§ Exercise objective: Begin at the top of the following data. Copy each line exactly until you have copied the line containing "Sergio Palazzo anunció".

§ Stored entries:
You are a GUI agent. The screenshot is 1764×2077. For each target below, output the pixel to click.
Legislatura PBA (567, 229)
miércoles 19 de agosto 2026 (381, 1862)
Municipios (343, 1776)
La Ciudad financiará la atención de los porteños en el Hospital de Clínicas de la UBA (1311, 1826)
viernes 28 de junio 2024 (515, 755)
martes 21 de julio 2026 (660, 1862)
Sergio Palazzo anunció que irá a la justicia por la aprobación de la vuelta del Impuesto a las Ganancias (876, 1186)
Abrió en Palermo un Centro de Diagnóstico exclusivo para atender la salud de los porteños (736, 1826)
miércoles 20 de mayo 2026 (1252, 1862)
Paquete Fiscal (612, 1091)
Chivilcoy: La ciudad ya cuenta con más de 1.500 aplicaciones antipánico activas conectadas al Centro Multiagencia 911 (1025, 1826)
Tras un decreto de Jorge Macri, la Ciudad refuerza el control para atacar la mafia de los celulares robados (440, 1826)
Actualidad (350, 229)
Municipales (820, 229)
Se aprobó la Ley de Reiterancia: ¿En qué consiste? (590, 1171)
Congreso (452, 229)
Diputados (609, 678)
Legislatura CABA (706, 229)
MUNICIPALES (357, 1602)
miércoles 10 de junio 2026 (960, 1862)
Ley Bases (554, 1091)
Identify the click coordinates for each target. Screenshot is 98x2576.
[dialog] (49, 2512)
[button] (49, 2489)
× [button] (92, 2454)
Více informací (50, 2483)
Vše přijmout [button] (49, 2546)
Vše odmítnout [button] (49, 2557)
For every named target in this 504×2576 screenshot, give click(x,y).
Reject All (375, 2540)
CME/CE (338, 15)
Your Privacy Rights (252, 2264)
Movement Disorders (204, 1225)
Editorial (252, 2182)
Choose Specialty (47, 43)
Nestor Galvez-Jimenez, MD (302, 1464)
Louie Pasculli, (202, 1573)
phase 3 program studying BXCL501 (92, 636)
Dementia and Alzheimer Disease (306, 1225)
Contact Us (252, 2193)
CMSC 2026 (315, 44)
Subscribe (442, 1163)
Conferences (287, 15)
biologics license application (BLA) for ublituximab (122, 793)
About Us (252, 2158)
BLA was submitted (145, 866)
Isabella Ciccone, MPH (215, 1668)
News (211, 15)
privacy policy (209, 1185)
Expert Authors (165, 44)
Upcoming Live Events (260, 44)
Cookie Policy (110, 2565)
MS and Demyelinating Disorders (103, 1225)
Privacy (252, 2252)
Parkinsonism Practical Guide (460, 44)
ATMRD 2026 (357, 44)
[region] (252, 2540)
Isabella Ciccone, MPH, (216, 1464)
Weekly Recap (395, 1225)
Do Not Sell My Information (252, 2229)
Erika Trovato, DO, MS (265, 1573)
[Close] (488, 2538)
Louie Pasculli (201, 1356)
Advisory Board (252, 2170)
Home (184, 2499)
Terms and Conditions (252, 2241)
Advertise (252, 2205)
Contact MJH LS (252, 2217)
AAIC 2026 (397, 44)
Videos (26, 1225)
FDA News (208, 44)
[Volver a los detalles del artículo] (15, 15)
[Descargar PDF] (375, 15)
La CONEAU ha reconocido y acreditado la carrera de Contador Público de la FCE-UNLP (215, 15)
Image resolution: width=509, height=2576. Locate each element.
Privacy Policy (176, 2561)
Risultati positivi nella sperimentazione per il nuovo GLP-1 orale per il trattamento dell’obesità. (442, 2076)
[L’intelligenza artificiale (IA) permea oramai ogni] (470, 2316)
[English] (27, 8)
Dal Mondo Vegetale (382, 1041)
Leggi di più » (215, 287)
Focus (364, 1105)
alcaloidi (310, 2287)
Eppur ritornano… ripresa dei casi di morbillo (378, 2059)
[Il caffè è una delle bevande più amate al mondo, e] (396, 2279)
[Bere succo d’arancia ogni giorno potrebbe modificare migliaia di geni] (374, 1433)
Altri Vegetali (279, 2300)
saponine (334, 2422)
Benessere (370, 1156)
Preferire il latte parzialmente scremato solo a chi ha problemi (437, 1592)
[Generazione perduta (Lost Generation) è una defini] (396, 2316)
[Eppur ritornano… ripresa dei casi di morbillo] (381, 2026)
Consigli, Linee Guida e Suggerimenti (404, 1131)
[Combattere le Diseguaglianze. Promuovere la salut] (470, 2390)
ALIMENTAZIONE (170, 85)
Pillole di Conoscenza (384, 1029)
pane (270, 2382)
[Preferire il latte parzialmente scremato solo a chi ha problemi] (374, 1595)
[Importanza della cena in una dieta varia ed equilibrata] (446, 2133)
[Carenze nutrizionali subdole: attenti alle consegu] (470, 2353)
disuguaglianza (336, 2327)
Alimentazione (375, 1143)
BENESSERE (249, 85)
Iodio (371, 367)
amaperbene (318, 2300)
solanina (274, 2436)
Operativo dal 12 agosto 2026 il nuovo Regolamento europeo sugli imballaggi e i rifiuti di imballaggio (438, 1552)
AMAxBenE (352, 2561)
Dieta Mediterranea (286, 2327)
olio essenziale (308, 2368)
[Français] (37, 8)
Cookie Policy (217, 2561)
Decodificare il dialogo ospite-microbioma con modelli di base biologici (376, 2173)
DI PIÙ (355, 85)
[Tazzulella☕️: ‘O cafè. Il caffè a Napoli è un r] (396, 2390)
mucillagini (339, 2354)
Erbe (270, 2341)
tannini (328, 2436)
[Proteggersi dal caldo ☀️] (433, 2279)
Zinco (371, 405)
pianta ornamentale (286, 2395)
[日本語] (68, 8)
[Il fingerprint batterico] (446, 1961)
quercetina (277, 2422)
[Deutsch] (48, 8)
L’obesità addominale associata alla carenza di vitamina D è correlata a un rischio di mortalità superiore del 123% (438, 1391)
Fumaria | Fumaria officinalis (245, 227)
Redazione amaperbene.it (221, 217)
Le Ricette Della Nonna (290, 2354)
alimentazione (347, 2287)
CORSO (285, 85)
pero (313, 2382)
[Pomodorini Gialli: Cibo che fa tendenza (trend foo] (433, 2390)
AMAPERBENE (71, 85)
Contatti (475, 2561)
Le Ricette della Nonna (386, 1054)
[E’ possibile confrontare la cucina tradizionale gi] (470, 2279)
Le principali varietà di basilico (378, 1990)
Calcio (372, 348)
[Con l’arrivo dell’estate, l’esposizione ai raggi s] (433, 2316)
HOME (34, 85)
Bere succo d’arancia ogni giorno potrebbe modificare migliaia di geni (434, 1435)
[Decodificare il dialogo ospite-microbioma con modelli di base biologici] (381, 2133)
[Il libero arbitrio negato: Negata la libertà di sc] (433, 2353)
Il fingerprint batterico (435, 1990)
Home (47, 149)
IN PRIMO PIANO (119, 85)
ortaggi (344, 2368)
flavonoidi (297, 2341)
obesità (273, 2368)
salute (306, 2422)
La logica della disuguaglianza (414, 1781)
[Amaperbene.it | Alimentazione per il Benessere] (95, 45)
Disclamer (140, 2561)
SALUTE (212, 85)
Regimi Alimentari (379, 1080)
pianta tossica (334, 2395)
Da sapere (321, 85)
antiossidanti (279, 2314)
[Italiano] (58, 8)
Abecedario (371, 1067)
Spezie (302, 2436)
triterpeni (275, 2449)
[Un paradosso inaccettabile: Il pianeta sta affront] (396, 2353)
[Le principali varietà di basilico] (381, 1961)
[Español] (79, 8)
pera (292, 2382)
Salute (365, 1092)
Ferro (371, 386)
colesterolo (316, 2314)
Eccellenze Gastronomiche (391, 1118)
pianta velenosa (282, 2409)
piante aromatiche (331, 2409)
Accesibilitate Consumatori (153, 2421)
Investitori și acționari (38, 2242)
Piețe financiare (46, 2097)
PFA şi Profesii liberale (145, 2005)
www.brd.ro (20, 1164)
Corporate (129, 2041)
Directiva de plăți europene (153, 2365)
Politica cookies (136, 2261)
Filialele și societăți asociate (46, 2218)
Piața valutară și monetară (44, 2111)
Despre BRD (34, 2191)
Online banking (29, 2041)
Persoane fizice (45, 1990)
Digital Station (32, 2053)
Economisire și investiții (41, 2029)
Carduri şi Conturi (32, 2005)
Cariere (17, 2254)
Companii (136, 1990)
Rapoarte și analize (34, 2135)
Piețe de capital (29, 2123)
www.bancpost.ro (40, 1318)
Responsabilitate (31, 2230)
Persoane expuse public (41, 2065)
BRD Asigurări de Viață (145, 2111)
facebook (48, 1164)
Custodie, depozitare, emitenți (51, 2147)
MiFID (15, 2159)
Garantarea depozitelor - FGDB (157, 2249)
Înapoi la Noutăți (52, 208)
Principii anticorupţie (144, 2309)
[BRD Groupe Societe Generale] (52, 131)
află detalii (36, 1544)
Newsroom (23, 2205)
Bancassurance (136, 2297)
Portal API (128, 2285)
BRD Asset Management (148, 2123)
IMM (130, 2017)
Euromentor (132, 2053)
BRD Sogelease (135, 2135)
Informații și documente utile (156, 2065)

§ Expected answer:
You are a GUI agent. The screenshot is 1764×2077. For each target below, output the pixel to click.
Legislatura PBA (567, 229)
miércoles 19 de agosto 2026 (381, 1862)
Municipios (343, 1776)
La Ciudad financiará la atención de los porteños en el Hospital de Clínicas de la UBA (1311, 1826)
viernes 28 de junio 2024 (515, 755)
martes 21 de julio 2026 (660, 1862)
Sergio Palazzo anunció que irá a la justicia por la aprobación de la vuelta del Impuesto a las Ganancias (876, 1186)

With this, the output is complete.